Cross-Examination: Dirty Politics
Cross-Examination is a blog series about current legal issues in New Zealand produced by EJP Communications volunteers.
Nicky Hager’s new book, Dirty Politics, has exposed an intricate maze of backchannel communication, duplicity, and privacy invasion within the walls of the Beehive. Mr. Hager recently participated in a public talk in Mt Eden alongside Sir Ted Thomas, and discussed his book in detail before taking questions from the packed hall.
Sir Ted opened the evening by addressing the alleged hypocrisy inherent in Mr. Hager’s book. Critics have argued that by using leaked information to write the book, Mr. Hager has been as villainous as the very cast of shadowy bloggers and furtive staffers he criticises for invading privacy and breaching confidentiality. In response, Sir Ted discussed the way in which individuals’ right to privacy must always be weighed against broader public interest. He argued that while some of the information used by Mr. Hager may have been private in its nature, the importance to the general public of knowing the kind of “machinations” and media manipulation taking place in government more than tipped the scales in favour of disclosing that information. He went so far as to say that it would have been “remiss” of Mr. Hager to not use that information to create his book.
Once the thunderous applause that met these remarks had subsided, Mr. Hager himself took to the stage. Despite its appearances, he argued, the book is more than a “compendium of nastiness.” Instead, it is intended as a reminder to the nation that not all politics needs to be “dirty.” Hager was at his most emphatic when dispelling the idea that the duplicitous behaviour detailed in the book is a necessary, omnipresent element of modern politics. By educating ourselves about this behaviour, we as a voting body are able to vote for the values we think should be present in Parliament. The unrelenting smears and scandals perpetuated by Hager’s protagonists are, in his eyes, geared solely towards stopping people voting and “silencing, scaring, [and] bullying people to the margins.” Such behaviour is “horribly expedient:” those practicing such tactics are aware of which groups are most likely to turn their backs on voting first, and are safe in the knowledge that it “won’t be their people.”
The antidote to these politics is, in Hager’s view, simple: we must participate in order to effect change. Politics is not inherently “terrible.” A society must “build up [its] defences” in order to make this “terrible” behaviour more difficult to practice. Exhorting the audience to refuse to imitate the negative and instead question, analyse, and challenge those in power, Hager’s efforts have undeniably “crystallised” the vague awareness many had about dirty tricks being played by those in power.
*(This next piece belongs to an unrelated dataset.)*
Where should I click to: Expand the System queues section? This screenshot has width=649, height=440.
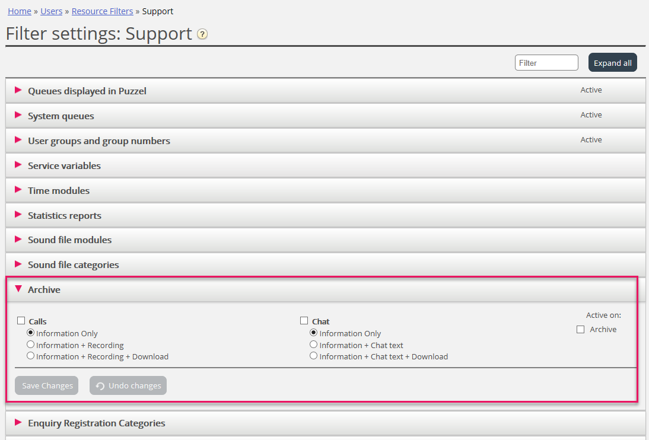(x=61, y=116)
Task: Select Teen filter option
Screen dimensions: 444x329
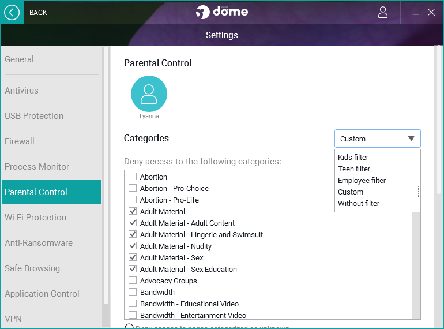Action: click(354, 169)
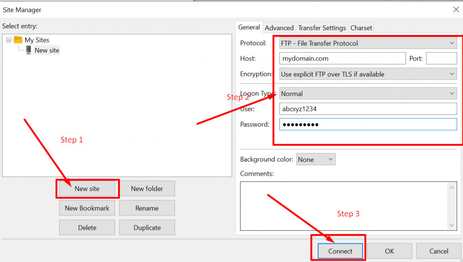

To rid New Zealand of the ills Hager has exposed, we must fight off the apathy and cynicism that threatens to overwhelm us. Politics is indeed the “sum of the actions of everyone involved.” As clear-thinking, engaged individuals with the ability to make our voices heard, it is crucial that we take to the polls in the coming days and weeks to collectively cure our political system of the entitlement and duplicity that has seemingly enveloped it.